_WHAT THE TASK ASKS:_
Please print the whole listing below word for word, changing nothing.

_PROVIDED ENTRIES:_
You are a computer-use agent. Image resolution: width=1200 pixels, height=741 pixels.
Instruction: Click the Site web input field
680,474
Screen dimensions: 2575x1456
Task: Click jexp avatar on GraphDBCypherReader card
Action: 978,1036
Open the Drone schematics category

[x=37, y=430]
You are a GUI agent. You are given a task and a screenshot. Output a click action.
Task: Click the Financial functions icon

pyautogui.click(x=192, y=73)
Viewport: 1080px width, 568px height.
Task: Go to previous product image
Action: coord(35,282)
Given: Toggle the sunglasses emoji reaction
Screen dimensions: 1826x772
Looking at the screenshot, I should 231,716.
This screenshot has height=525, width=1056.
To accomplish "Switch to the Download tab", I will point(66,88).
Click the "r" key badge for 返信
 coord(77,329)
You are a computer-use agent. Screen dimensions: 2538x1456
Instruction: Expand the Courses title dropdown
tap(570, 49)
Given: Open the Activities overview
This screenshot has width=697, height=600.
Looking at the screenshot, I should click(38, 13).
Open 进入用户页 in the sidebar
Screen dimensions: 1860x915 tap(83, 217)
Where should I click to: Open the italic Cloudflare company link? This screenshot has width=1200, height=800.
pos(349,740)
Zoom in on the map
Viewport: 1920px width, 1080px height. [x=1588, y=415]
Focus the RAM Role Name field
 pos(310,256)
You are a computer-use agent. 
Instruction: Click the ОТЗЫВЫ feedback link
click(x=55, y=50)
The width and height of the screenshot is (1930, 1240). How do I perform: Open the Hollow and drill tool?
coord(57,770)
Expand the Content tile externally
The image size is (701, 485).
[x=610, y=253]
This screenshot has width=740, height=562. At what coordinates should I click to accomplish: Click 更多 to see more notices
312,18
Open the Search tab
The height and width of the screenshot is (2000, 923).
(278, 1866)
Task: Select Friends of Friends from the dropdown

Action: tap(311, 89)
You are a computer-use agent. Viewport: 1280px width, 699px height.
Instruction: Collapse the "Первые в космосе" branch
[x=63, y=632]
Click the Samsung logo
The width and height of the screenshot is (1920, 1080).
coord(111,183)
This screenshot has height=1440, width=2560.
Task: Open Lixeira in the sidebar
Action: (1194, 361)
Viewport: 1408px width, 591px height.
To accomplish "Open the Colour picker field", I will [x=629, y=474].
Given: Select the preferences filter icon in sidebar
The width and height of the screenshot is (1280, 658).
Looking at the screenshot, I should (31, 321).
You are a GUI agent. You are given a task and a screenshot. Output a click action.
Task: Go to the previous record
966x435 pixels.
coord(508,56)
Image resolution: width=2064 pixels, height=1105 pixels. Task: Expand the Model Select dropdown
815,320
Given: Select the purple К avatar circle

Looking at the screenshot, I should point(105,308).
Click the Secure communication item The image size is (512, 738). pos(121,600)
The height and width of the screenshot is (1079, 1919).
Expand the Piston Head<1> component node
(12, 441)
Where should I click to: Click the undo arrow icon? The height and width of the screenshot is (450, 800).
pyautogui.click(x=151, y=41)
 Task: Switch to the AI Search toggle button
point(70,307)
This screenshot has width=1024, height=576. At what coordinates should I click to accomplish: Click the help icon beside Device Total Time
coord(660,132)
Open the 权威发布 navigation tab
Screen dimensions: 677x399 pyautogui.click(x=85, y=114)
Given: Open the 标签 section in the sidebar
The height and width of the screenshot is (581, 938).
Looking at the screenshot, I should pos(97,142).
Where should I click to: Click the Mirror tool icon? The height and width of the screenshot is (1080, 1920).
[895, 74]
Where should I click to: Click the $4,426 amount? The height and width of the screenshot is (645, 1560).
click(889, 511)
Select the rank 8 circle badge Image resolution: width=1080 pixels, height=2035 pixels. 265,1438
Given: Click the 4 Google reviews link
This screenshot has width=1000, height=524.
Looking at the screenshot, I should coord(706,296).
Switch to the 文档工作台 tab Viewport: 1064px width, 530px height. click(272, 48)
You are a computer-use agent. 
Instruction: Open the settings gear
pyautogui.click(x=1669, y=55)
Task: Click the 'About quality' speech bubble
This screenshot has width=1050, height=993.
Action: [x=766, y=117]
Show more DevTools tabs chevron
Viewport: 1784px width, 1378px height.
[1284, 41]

_TASK RESULT:_
You are a computer-use agent. Image resolution: width=1200 pixels, height=741 pixels.
Instruction: Click the Site web input field
680,474
Screen dimensions: 2575x1456
Task: Click jexp avatar on GraphDBCypherReader card
Action: 978,1036
Open the Drone schematics category

[x=37, y=430]
You are a GUI agent. You are given a task and a screenshot. Output a click action.
Task: Click the Financial functions icon

pyautogui.click(x=192, y=73)
Viewport: 1080px width, 568px height.
Task: Go to previous product image
Action: coord(35,282)
Given: Toggle the sunglasses emoji reaction
Screen dimensions: 1826x772
Looking at the screenshot, I should 231,716.
This screenshot has height=525, width=1056.
To accomplish "Switch to the Download tab", I will point(66,88).
Click the "r" key badge for 返信
 coord(77,329)
You are a computer-use agent. Screen dimensions: 2538x1456
Instruction: Expand the Courses title dropdown
tap(570, 49)
Given: Open the Activities overview
This screenshot has width=697, height=600.
Looking at the screenshot, I should click(38, 13).
Open 进入用户页 in the sidebar
Screen dimensions: 1860x915 tap(83, 217)
Where should I click to: Open the italic Cloudflare company link? This screenshot has width=1200, height=800.
pos(349,740)
Zoom in on the map
Viewport: 1920px width, 1080px height. [x=1588, y=415]
Focus the RAM Role Name field
 pos(310,256)
You are a computer-use agent. 
Instruction: Click the ОТЗЫВЫ feedback link
click(x=55, y=50)
The width and height of the screenshot is (1930, 1240). How do I perform: Open the Hollow and drill tool?
coord(57,770)
Expand the Content tile externally
The image size is (701, 485).
[x=610, y=253]
This screenshot has width=740, height=562. At what coordinates should I click to accomplish: Click 更多 to see more notices
312,18
Open the Search tab
The height and width of the screenshot is (2000, 923).
(278, 1866)
Task: Select Friends of Friends from the dropdown

Action: tap(311, 89)
You are a computer-use agent. Viewport: 1280px width, 699px height.
Instruction: Collapse the "Первые в космосе" branch
[x=63, y=632]
Click the Samsung logo
The width and height of the screenshot is (1920, 1080).
coord(111,183)
This screenshot has height=1440, width=2560.
Task: Open Lixeira in the sidebar
Action: (1194, 361)
Viewport: 1408px width, 591px height.
To accomplish "Open the Colour picker field", I will [x=629, y=474].
Given: Select the preferences filter icon in sidebar
The width and height of the screenshot is (1280, 658).
Looking at the screenshot, I should (31, 321).
You are a GUI agent. You are given a task and a screenshot. Output a click action.
Task: Go to the previous record
966x435 pixels.
coord(508,56)
Image resolution: width=2064 pixels, height=1105 pixels. Task: Expand the Model Select dropdown
815,320
Given: Select the purple К avatar circle

Looking at the screenshot, I should point(105,308).
Click the Secure communication item The image size is (512, 738). pos(121,600)
The height and width of the screenshot is (1079, 1919).
Expand the Piston Head<1> component node
(12, 441)
Where should I click to: Click the undo arrow icon? The height and width of the screenshot is (450, 800).
pyautogui.click(x=151, y=41)
 Task: Switch to the AI Search toggle button
point(70,307)
This screenshot has width=1024, height=576. At what coordinates should I click to accomplish: Click the help icon beside Device Total Time
coord(660,132)
Open the 权威发布 navigation tab
Screen dimensions: 677x399 pyautogui.click(x=85, y=114)
Given: Open the 标签 section in the sidebar
The height and width of the screenshot is (581, 938).
Looking at the screenshot, I should pos(97,142).
Where should I click to: Click the Mirror tool icon? The height and width of the screenshot is (1080, 1920).
[895, 74]
Where should I click to: Click the $4,426 amount? The height and width of the screenshot is (645, 1560).
click(889, 511)
Select the rank 8 circle badge Image resolution: width=1080 pixels, height=2035 pixels. 265,1438
Given: Click the 4 Google reviews link
This screenshot has width=1000, height=524.
Looking at the screenshot, I should coord(706,296).
Switch to the 文档工作台 tab Viewport: 1064px width, 530px height. click(272, 48)
You are a computer-use agent. 
Instruction: Open the settings gear
pyautogui.click(x=1669, y=55)
Task: Click the 'About quality' speech bubble
This screenshot has width=1050, height=993.
Action: [x=766, y=117]
Show more DevTools tabs chevron
Viewport: 1784px width, 1378px height.
[1284, 41]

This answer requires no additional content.